#' Get Point Elevation
#'
#' This function provides access to point elevations using either the USGS
#' Elevation Point Query Service (US Only) or by extracting point elevations
#' from the AWS Terrain Tiles. The function accepts a \code{data.frame} of x
#' (long) and y (lat) or a \code{sf} \code{POINT} or \code{MULTIPOINT} object as
#' input. A \code{sf} \code{POINT} or \code{MULTIPOINT} object is returned with
#' elevation and elevation units as an added \code{data.frame}.
#'
#'
#' @param locations Either a \code{data.frame} with x (e.g. longitude) as the
#' first column and y (e.g. latitude) as the second column, a
#' \code{SpatialPoints}/\code{SpatialPointsDataFrame}, or a
#' \code{sf} \code{POINT} or \code{MULTIPOINT} object.

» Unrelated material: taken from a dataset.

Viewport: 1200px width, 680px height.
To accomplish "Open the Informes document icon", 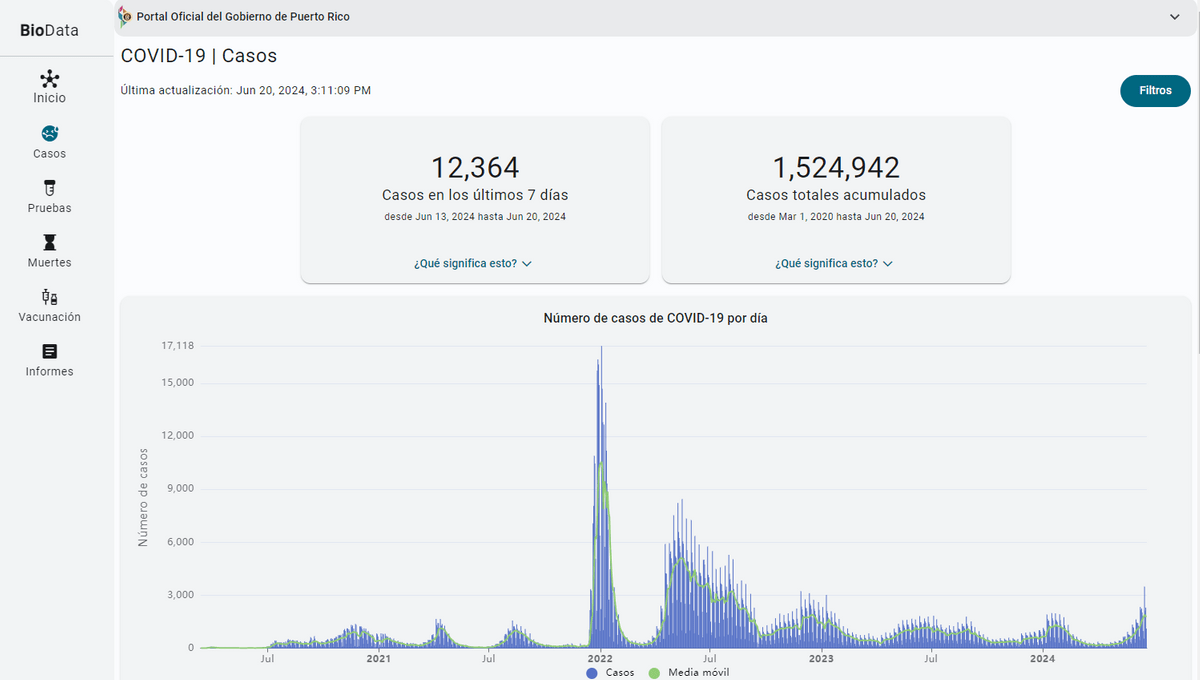I will [x=50, y=351].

#' Elevation for these points will be returned in the
#' originally supplied class.
#' @param prj A valid input to \code{\link{st_crs}}. This
#' argument is required for a \code{data.frame} of locations and optional
#' for \code{sf} locations.
#' @param src A character indicating which API to use, either "epqs" or "aws"
#' accepted. The "epqs" source is relatively slow for larger numbers
#' of points (e.g. > 500). The "aws" source may be quicker in these
#' cases provided the points are in a similar geographic area. The
#' "aws" source downloads a DEM using \code{get_elev_raster} and then
#' extracts the elevation for each point.

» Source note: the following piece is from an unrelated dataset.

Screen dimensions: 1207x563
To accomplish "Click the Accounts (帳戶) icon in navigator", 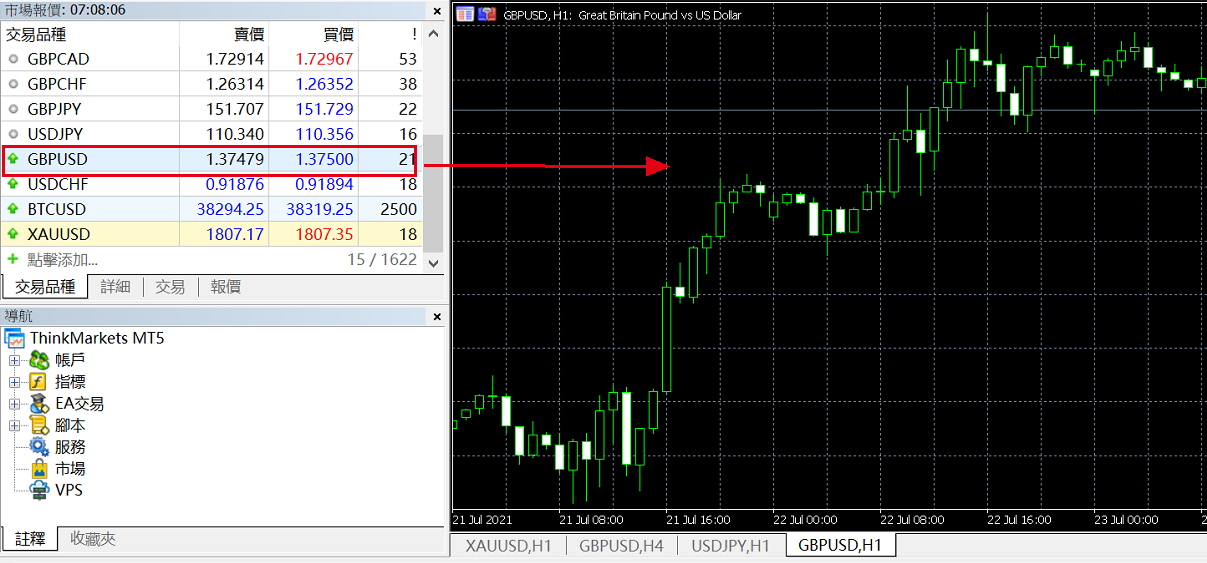I will coord(40,360).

#' @param ncpu Number of CPU's to use when downloading aws tiles. Defaults to 2
#' if more than two available, 1 otherwise.
#' @param overwrite A logical indicating that existing \code{elevation} and
#' \code{elev_units} columns should be overwritten. Default is
#' FALSE and \code{get_elev_point} will error if these columns
#' already exist.
#' @param ... Additional arguments passed to get_epqs or get_aws_points. When
#' using "aws" as the source, pay attention to the `z` argument. A
#' defualt of 5 is used, but this uses a raster with a large ~4-5 km
#' pixel. Additionally, the source data changes as zoom levels
#' increase.
#' Read \url{https://github.com/tilezen/joerd/blob/master/docs/data-sources.md#what-is-the-ground-resolution}
#' for details.
#' @return Function returns an \code{sf} object in the projection specified by
#' the \code{prj} argument.
#' @export
#' @examples
#' \dontrun{
#' library(elevatr)
#' library(sf)
#' library(terra)
#'
#' mts <- data.frame(x = c(-71.3036, -72.8145),
#' y = c(44.2700, 44.5438),
#' names = c("Mt. Washington", "Mt. Mansfield"))
#' ll_prj <- 4326
#' mts_sf <- st_as_sf(x = mts, coords = c("x", "y"), crs = ll_prj)
#' #Empty Raster
#' mts_raster <- rast(mts_sf, nrow = 5, ncol = 5)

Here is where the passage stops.